**CONSIGNE**
Relevez dans l'extrait ci-dessous tous les peintres dont un tableau est mentionné, en reprenant leur nom tel qu'il figure dans le texte.

**EXTRAIT**

Angela Merkel dans son bureau devant Emil Nolde, Les Brisants, 1936

C’est donc un livre d’un grand intérêt historique et d’un faible intérêt artistique. Cette exposition et ce livre, en rétablissant la vérité, ont contribué à une démonisation de Nolde (voir entre autres l’article déjà cité de Dagen, qui en 2013 et 2014, n’en avait guère cure; par contre Frédéric Lemaître en 2014, était plus lucide). Merkel ne veut plus de ses tableaux dans son bureau, comme si elle avait soudain découvert ce passé de Nolde que nul n’ignorait, mais dont personne ne parlait (on lui a proposé en échange un tableau de Karl Schmidt-Rottluff; manque de chance, lui aussi aurait été proche des nazis, chuchote-t-on; alors elle ne conserve que la croûte de Kokoschka, le portrait d’Adenauer; Kokoschka fut autant opportuniste que Nolde ces années-là, mais de l’autre côté, donc il est acceptable). Et les critiques notent que les indignations de Merkel restent sélectives, elle va chaque année à Bayreuth sans états d’âme : une « hystérie de vertu » dit à son propos l’historien Michael Wolffsohn, spécialiste de l’histoire des Juifs en Allemagne et lui-même juif (et on pourrait le dire de bien d’autres). Au risque de choquer, je dirais que c’est là une forme de dogmatisme aussi obtus que celui des contempteurs de l’art dégénéré : blâmer et punir la peinture à cause de l’homme, dans un cas parce qu’il fut nazi et antisémite, dans l’autre parce qu’il était juif ou communiste ou « cosmopolite ». Page 31, l’auteur écrit d’ailleurs « tout bannissement d’oeuvres d’art sur des bases politiques représenterait un alignement inconscient avec les traditions des politiques culturelles nazies ». De ce point de vue, l’introduction du catalogue est intelligente et mesurée (p.19) : « le but de ce livre n’est pas de contrer l’auto-narration de l’artiste avec une autre narration, il n’est pas d’arracher son masque pour révéler le vrai Nolde manipulateur sous le masque, mais plutôt de contextualiser historiquement, et donc d’expliquer en quoi les efforts de Nolde pour construire sa légende artistique sont une composante de son identité artistique. On ne peut pas séparer l’oeuvre, la biographie, l’auto-stylisation autobiographique et la réception de l’oeuvre. »

**DONNÉES RECUEILLIES**
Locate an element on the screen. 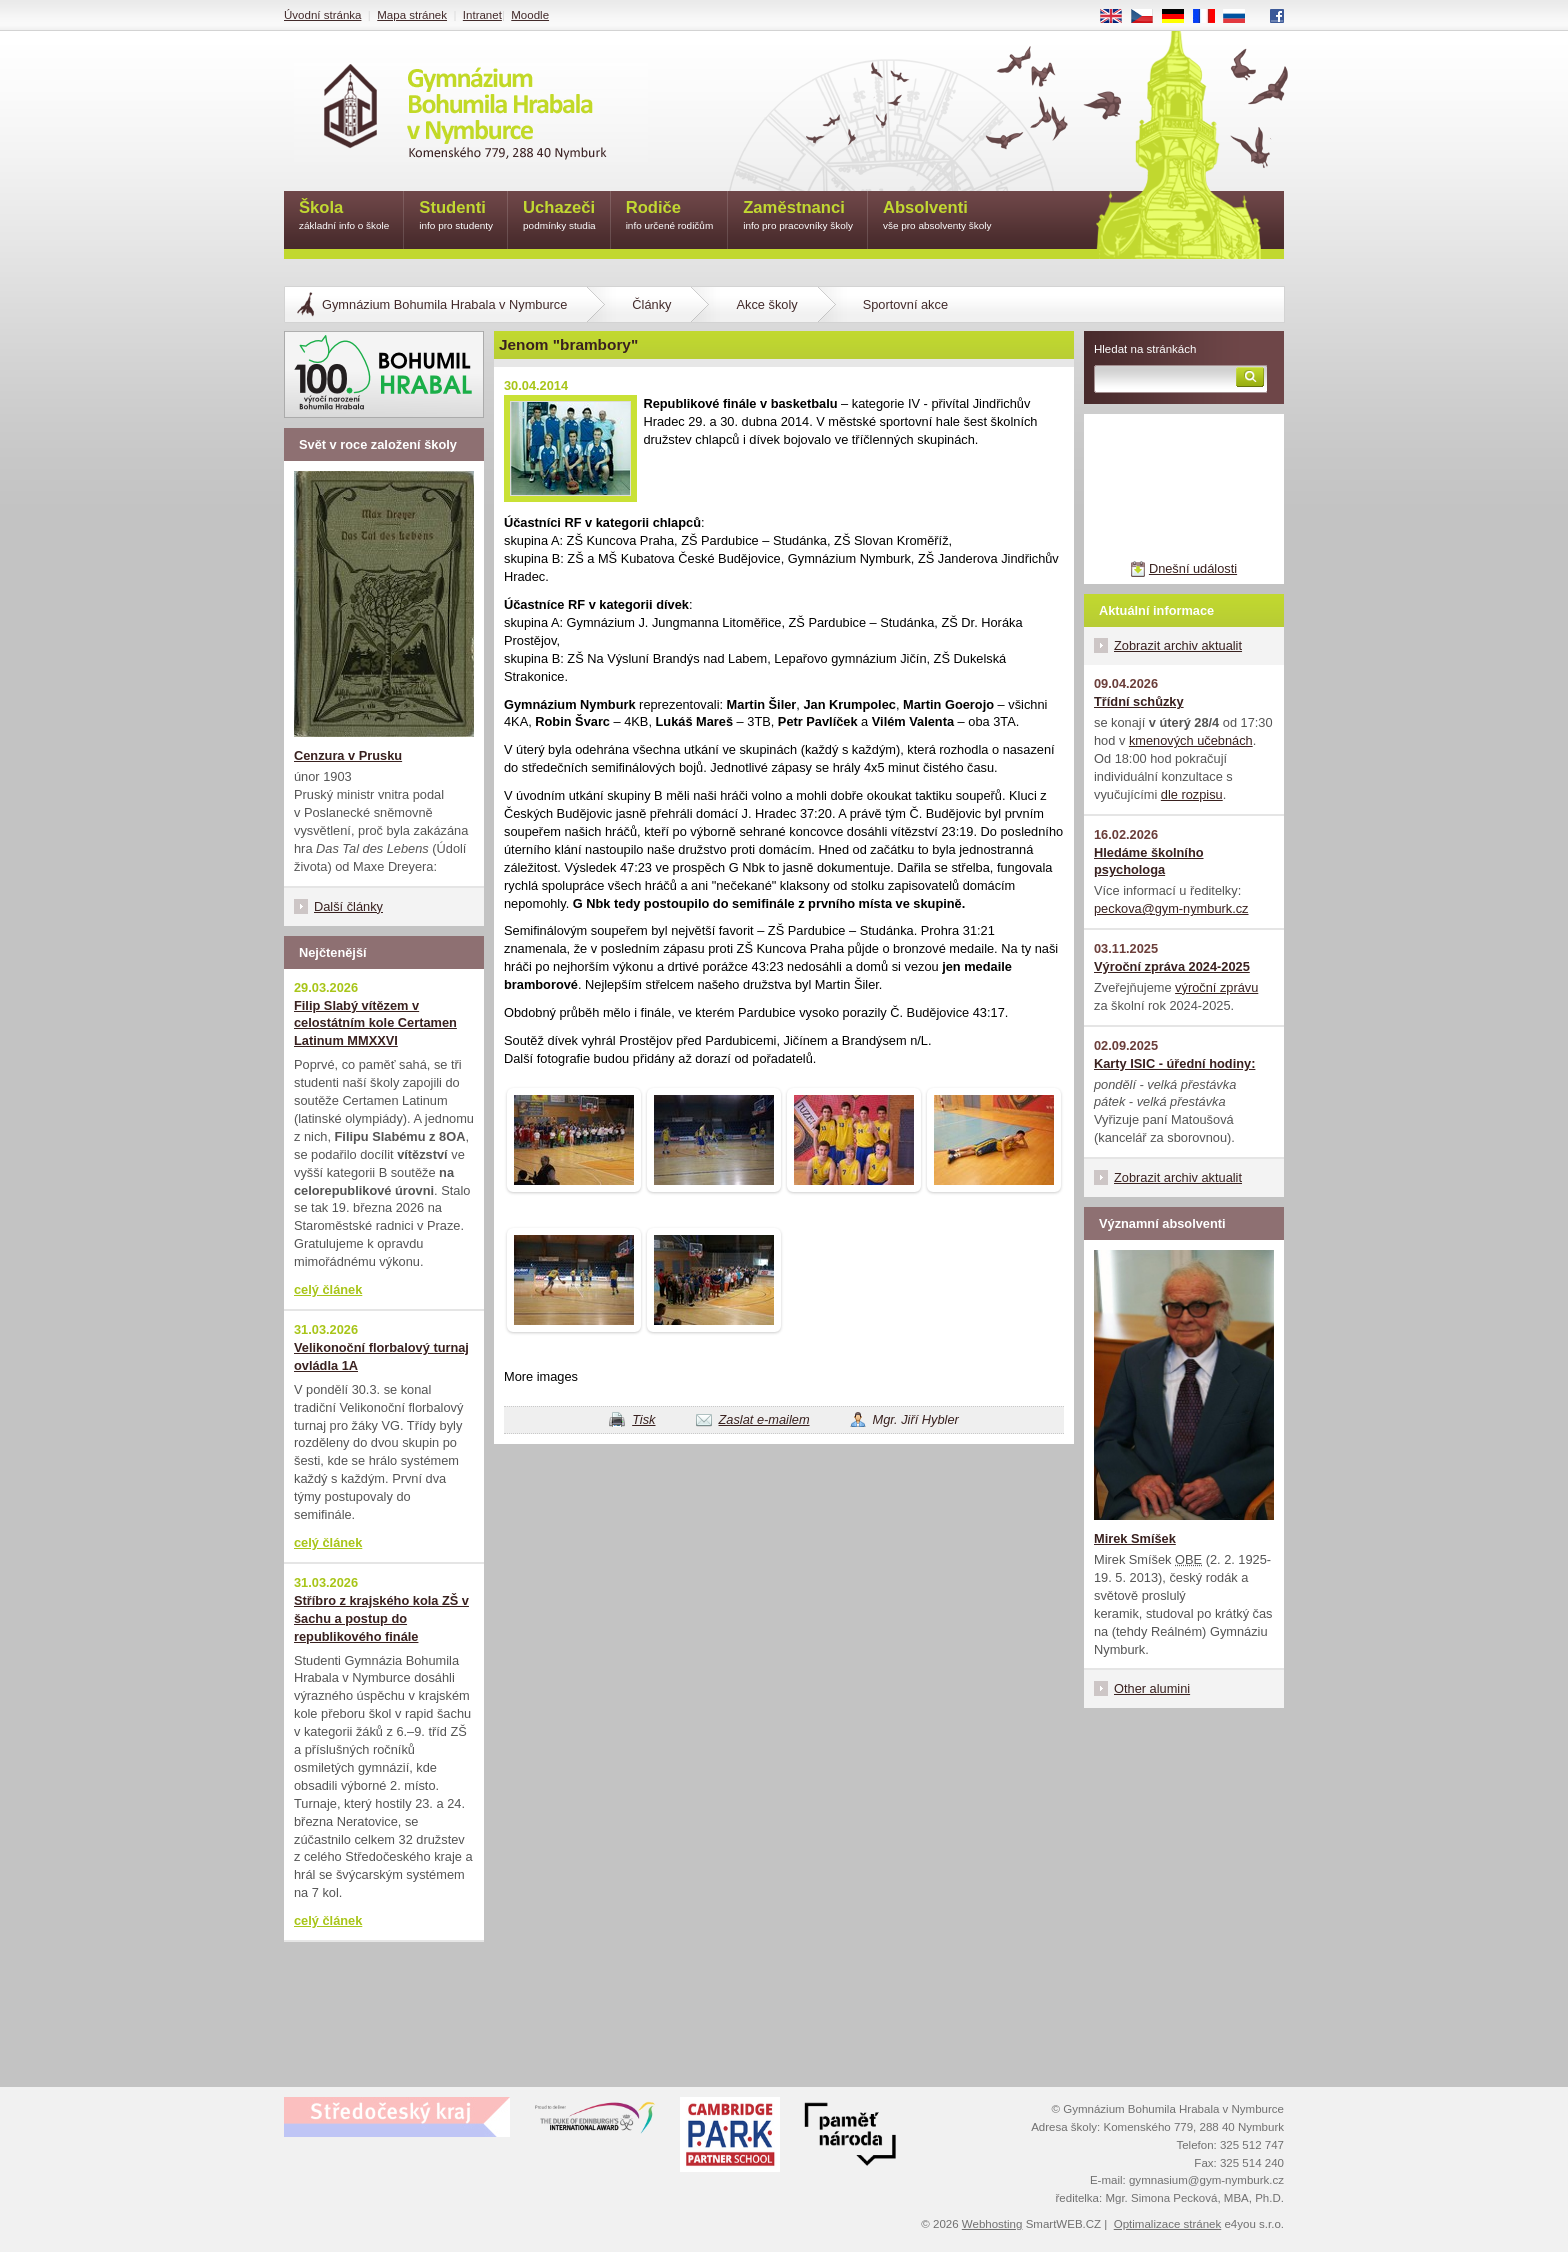 Image resolution: width=1568 pixels, height=2252 pixels. Výroční zpráva 2024-2025 is located at coordinates (1172, 966).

**RÉPONSE**
Emil Nolde, Karl Schmidt-Rottluff, Kokoschka